1. – Da inexequibilidade do título executivo por (à data da sua apresentação) não ter (ainda) transitado em julgado.

Na apelação interposta entende o embargante/executado que o trânsito em julgado da decisão é um requisito da exequibilidade do título, pelo que a sua não verificação poderá ser invocada em sede de embargos de executado.
Mais defende que o art. 704º do CPC estabelece a regra que só é exequível a sentença condenatória transitada em julgado, regra esta que conhece uma excepção e que corresponde à sentença condenatória pendente de recurso com efeito meramente devolutivo.
Ora - prosseguindo na sua argumentação -, no caso o título executivo dado à execução (sentença condenatória de entrega de coisa certa) é inexequível, porquanto a ação executiva foi instaurada antes do termo do prazo de interposição de recurso e antes, portanto, do trânsito em julgado da aludida sentença, pelo que deveria aguardar por aqueles termos ou pelo despacho de admissão de recurso, onde é fixado o respetivo efeito.
Vejamos se lhe assiste razão.
A decisão sob recurso versa sobre uma oposição à execução para entrega de coisa certa, tendo esta por título executivo uma sentença condenatória proferida na ação com forma de processo comum que a aqui embargada instaurou contra o embargante e na qual este foi condenada nos termos que constam do ponto 2 da matéria.
Como é sabido, a oposição à execução mediante embargos de executado é o modo de que o executado dispõe para se libertar (total ou parcialmente) da execução contra si instaurada, seja com base em razões de natureza processual, seja aduzindo argumentos materiais (que contendam com a existência ou a subsistência da obrigação) (1), seja pela verificação de um vício de natureza formal que obsta ao prosseguimento da execução (2).
Constitui um incidente de natureza declarativa, enxertado e na dependência do processo executivo, fisicamente correndo por apenso.

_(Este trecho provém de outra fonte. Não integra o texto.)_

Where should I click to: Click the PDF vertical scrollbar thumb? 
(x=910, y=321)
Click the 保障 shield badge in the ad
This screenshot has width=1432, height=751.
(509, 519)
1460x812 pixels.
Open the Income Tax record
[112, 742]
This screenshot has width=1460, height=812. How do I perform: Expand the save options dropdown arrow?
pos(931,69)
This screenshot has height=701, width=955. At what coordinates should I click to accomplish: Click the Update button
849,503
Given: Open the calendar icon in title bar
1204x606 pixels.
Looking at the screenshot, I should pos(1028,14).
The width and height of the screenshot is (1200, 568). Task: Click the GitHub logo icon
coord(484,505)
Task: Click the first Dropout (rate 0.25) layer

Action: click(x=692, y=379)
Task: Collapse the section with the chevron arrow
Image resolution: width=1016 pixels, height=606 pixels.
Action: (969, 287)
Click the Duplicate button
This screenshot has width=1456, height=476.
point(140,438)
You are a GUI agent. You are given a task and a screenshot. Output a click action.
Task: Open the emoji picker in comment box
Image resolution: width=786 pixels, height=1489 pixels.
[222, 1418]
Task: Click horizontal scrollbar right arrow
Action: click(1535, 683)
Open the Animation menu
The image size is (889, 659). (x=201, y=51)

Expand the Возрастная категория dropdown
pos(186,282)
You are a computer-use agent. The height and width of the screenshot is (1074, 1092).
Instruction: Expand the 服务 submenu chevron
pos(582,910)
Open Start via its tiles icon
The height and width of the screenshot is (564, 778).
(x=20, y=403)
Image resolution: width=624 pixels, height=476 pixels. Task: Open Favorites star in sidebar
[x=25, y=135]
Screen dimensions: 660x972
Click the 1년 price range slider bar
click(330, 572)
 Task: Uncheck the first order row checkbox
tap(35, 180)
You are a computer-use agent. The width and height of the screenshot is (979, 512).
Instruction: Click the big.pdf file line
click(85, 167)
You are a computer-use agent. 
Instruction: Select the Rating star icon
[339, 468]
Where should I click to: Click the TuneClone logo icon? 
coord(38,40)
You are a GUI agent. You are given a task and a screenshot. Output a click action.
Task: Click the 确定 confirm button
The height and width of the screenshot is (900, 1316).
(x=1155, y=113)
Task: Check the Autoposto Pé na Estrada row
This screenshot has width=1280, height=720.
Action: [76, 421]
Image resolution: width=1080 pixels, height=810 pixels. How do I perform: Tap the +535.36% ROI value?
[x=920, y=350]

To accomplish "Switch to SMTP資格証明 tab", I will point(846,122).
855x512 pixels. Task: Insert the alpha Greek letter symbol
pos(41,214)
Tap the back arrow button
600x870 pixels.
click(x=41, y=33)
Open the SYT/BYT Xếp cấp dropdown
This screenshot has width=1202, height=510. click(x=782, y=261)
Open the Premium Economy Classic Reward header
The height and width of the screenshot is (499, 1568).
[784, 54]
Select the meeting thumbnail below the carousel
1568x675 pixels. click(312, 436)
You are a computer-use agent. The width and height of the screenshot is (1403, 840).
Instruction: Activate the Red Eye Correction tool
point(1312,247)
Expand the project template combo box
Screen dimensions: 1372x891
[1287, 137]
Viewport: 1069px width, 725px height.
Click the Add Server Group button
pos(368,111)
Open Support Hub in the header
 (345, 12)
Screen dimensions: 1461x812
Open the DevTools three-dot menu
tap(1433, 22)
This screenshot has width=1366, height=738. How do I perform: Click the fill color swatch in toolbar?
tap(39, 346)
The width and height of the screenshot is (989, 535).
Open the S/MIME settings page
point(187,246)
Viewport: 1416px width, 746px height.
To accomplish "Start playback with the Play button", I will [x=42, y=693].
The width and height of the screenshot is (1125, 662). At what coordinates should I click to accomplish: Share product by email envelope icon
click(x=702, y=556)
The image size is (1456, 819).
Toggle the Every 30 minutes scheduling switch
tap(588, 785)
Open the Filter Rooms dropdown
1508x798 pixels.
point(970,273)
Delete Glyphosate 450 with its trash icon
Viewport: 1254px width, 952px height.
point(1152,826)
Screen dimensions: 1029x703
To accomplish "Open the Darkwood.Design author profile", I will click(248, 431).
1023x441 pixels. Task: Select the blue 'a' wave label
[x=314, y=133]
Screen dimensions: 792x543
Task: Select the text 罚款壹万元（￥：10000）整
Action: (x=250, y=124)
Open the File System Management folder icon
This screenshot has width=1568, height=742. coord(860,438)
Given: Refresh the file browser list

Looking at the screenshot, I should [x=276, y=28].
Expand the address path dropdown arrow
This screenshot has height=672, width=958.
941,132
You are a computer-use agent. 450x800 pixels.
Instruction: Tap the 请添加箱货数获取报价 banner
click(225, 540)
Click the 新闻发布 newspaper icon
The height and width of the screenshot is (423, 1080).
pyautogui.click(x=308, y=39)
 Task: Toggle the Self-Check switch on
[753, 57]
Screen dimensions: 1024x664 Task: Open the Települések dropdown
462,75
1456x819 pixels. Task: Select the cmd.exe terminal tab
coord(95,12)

Embora os embargos constituam um procedimento estruturalmente autónomo, estão funcionalmente ligados ao processo executivo (fala-se em função instrumental da oposição (3), até porque sem execução não há oposição à execução), visando a pronúncia que neles é feita, quer sobre o mérito, quer sobre matéria processual, servir exclusivamente as finalidades e os fins da execução (4).
Este carácter incidental ou instrumental dos embargos, funcionalmente vinculados ao processo executivo em que se enxertam, resulta claramente do disposto nos n.ºs 4 e 5 do art. 732.º do CPC, nos termos dos quais a procedência dos embargos extingue a execução, no todo ou em parte, além de que a decisão de mérito proferida nos embargos à execução constitui, nos termos gerais, caso julgado quanto à existência, validade e exigibilidade da obrigação exequenda.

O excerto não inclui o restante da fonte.